Blog: May 2014
Support a summer intern
If you bumped into Ernesto Shakazulu 7 years ago, he might have tried to pick your pocket or hustle a dollar or two from you.
Back then, you would have found 13-year-old Ernesto sleeping in a cardboard box under a disabled bus in Lilongwe in Malawi, a small sub-Saharan country of 14 million people. He would have bathed in a sewage deposit and scoured the reeking trash heaps for discarded scraps. He was an orphan with no future other than prison or an early grave.
And then an UrbanPromise worker found Ernesto and offered him a place to stay in one of our clean and healthy orphanages, The SafeHaven Home for Boys, located on the outskirts of Lilongwe. (Yes, UrbanPromise has programs all over the world!) SafeHaven enrolled Ernesto in school and nourished him with three healthy meals a day. Ernesto flourished.
“I would have died in the streets,” he recently told me, “but the SafeHaven Home saved me.” Over the next 4 years, Ernesto became an excellent student and, by his senior year in high school, his grades suggested that he would be able to attend college.
“There were a few books donated to the orphanage,” he recalled not long ago, “I stumbled on one called Gift Hands. It was a book about a kid who grew up in the inner city of Baltimore and became the first African-American neurosurgeon at Johns Hopkins. That story inspired me. So I decided I wanted to become a doctor.”

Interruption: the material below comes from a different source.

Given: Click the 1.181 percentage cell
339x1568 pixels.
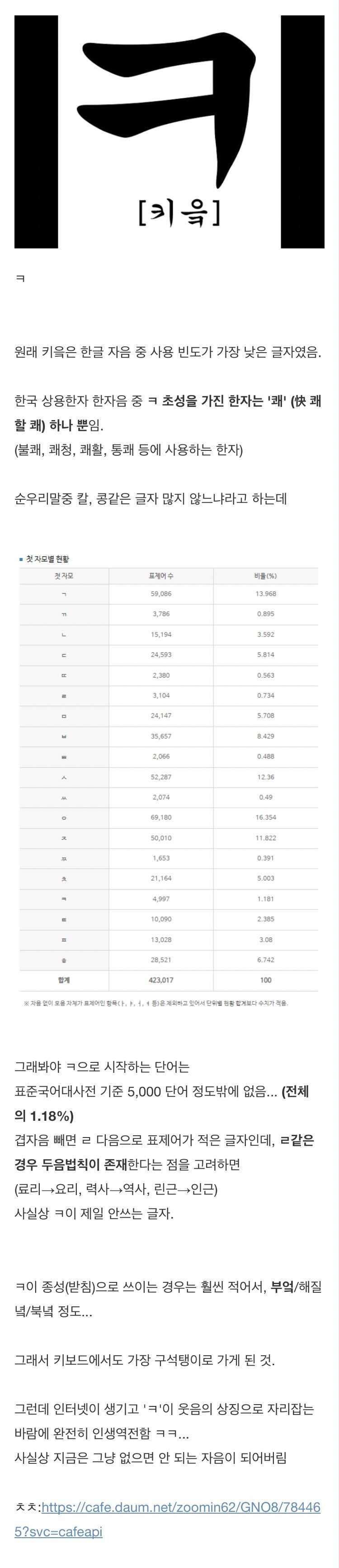Looking at the screenshot, I should click(x=265, y=899).
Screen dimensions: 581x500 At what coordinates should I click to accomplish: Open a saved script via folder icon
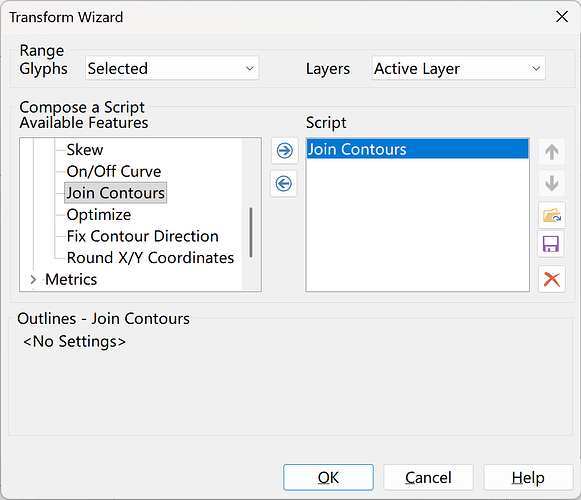click(x=552, y=215)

I encouraged Ernesto to apply to my alma mater, which is located in southern California. I still had a few contacts on campus and believed it would be a great place for him to study. A few miracles, some scholarships from the University, and a couple of generous benefactors later, Ernesto enrolled as a freshman in 2013. He now studies Economics, hoping to return to his country and make a difference as a political leader. “I want to return to Malawi,” he confides. “I want to help my people.”
A world of difference in 7 years. And now Ernesto wants to give the 7 weeks of his summer break to make a difference in Camden, NJ.

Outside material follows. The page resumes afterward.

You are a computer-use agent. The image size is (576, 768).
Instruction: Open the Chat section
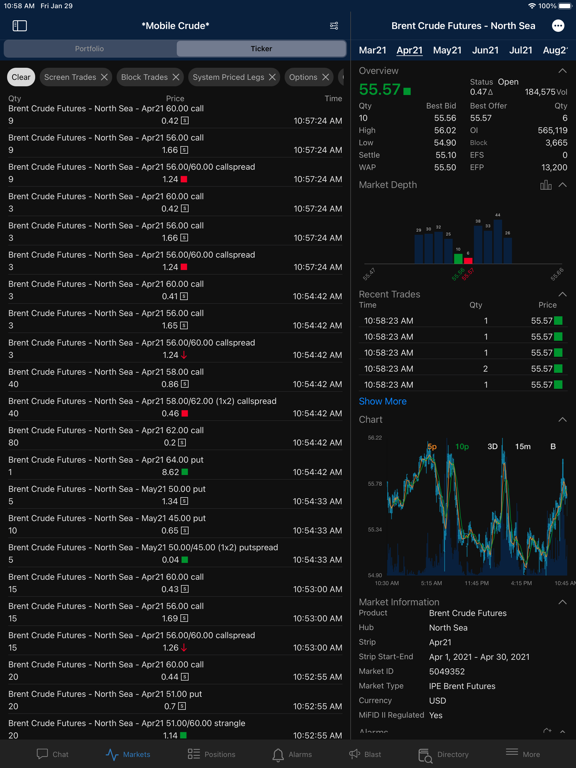coord(52,754)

This June, Ernesto will arrive at UrbanPromise in Camden, NJ, to serve as a summer intern for 7 weeks. “I need to give back to the place that was responsible for changing my life,” he said.
He will not be alone in his mission. Ernesto will be joined by 40 other college students from across the United States, Canada, and the United Kingdom. These college “missionaries” will volunteer in UrbanPromise’s day camps, reaching over 500 children by building relationships with local teens, living in our Camden neighborhoods, and learning about urban youth ministry. You can be assured they will make a real difference!
However, Ernesto and his friends need your help. In exchange for their service, I have promised to house and feed those eager and energetic young adults for the summer. It will cost UrbanPromise approximately $100/week for each missionary, $700 for an entire summer.
My hope is that you will help by underwriting housing and food for one of our volunteer missionaries for a week ($100), a month ($400), or a whole summer ($700).
I look forward to your reply and to sharing with you the transforming stories of what Ernesto, the other interns, and you will accomplish in Camden this summer.